光合成葉緑体遺伝子の発現制御機構

 緑葉において発現している葉緑体光合成遺伝子は,非光合成組織である根においては発現しておらず,その発現は主に転写レベルで抑制されていることを見いだした.さらに,転写を司るRNAポリメラーゼのσ因子が,葉緑体光合成遺伝子の緑葉組織特異的な発現を支配していると考えられた.したがって,σ因子の関与を明らかにするため,シロイヌナズナを用い複数種のσ因子cDNAのクローニングとそれらの産物の葉緑体局在を明らかにした.
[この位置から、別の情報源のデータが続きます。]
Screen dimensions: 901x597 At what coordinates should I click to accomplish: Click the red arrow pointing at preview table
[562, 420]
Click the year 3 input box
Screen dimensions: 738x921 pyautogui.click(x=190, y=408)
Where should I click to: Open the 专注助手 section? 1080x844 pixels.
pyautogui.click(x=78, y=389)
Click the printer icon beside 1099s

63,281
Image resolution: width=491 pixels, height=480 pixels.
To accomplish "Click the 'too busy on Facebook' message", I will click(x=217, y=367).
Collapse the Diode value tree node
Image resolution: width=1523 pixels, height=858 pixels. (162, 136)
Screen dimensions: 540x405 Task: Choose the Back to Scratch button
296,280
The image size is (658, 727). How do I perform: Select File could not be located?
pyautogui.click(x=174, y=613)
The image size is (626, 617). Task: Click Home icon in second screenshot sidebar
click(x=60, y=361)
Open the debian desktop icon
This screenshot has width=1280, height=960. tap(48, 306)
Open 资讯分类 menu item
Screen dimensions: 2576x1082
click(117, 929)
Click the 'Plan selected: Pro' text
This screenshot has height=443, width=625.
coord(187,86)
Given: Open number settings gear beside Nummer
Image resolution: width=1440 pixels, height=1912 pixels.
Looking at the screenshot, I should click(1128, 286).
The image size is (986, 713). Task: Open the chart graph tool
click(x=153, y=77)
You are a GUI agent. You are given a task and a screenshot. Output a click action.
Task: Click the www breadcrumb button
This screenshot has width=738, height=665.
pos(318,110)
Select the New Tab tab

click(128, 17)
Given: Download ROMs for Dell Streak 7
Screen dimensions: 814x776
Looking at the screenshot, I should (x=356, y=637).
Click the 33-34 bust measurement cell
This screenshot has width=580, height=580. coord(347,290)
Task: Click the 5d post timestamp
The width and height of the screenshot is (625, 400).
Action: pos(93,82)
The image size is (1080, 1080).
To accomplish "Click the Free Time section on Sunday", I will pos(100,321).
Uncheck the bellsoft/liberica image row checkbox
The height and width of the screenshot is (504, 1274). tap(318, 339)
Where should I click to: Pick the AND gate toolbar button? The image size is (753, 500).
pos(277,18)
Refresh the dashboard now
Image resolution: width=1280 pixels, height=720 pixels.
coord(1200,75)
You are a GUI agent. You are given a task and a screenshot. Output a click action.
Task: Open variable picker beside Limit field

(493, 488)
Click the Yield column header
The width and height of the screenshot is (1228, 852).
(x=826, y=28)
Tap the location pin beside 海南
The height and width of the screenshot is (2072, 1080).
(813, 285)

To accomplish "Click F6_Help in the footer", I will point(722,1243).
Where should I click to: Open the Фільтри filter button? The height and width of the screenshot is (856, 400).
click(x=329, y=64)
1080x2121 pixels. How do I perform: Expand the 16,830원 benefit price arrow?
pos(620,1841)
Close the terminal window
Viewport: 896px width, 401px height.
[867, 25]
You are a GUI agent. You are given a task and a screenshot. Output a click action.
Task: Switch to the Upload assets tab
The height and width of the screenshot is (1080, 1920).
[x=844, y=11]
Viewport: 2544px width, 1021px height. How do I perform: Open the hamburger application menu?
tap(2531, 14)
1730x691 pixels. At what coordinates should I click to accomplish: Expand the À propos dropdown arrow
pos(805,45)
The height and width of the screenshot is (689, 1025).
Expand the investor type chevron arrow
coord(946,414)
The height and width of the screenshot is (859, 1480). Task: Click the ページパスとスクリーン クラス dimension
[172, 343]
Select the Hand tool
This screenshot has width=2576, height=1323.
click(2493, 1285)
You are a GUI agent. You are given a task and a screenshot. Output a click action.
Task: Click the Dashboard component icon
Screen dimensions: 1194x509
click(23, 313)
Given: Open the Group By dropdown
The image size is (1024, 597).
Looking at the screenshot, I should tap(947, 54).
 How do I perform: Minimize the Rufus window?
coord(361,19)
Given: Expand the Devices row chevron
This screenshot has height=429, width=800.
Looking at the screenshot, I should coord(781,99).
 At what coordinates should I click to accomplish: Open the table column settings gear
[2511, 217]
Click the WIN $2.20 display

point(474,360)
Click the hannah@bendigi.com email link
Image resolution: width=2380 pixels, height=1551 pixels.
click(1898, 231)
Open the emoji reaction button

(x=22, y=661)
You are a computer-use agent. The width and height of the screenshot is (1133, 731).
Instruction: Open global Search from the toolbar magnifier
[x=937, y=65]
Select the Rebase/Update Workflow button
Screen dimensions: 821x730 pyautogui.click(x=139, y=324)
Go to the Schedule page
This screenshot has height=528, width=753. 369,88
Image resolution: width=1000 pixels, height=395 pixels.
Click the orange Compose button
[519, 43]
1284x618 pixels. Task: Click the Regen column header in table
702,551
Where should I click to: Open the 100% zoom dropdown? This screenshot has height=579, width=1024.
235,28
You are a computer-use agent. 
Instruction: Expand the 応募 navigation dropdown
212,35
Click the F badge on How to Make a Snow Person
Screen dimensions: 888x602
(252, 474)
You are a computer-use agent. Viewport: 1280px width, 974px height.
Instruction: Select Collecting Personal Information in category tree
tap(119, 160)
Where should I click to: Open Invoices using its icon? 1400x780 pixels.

 物理的な太陽エネルギーを植物が利用できる形に変換するのが 「光化学系」 と呼ばれる細胞内のナノ装置である.光化学系で,太陽光は主として 「緑」 の色素 「葉緑素」 によって受け止められる.その結果,葉緑素が励起されるが,励起エネルギーがうまく使われないと,有害な活性酸素等が生成される.植物や藻類では,2種類の光化学系が機能しており,光化学系 I へは光化学系 II で励起された電子が供給され,光化学系 II へは水を分解して生じる電子が補給される.一方,地球上では,太陽光の強さは日変化し,また,朝焼けや夕焼けのように色 (波長) も変わる.植物には,活性酸素を生成することなく,強度と波長が変化する太陽光を感知して,2つの光化学系が共役して太陽エネルギーを変換する調節機構が必要になる.この機構の鍵として,光化学系の遺伝子設計図を読み取るRNAポリメラーゼの活性が,σ因子のリン酸化を介して制御されていることを見いだした.この働きの解明により,様々な光環境において光合成の効率を維持・促進する制御への道が開かれた.この制御を植物や藻類に適用することにより,食糧およびバイオ燃料の生産性向上が期待される.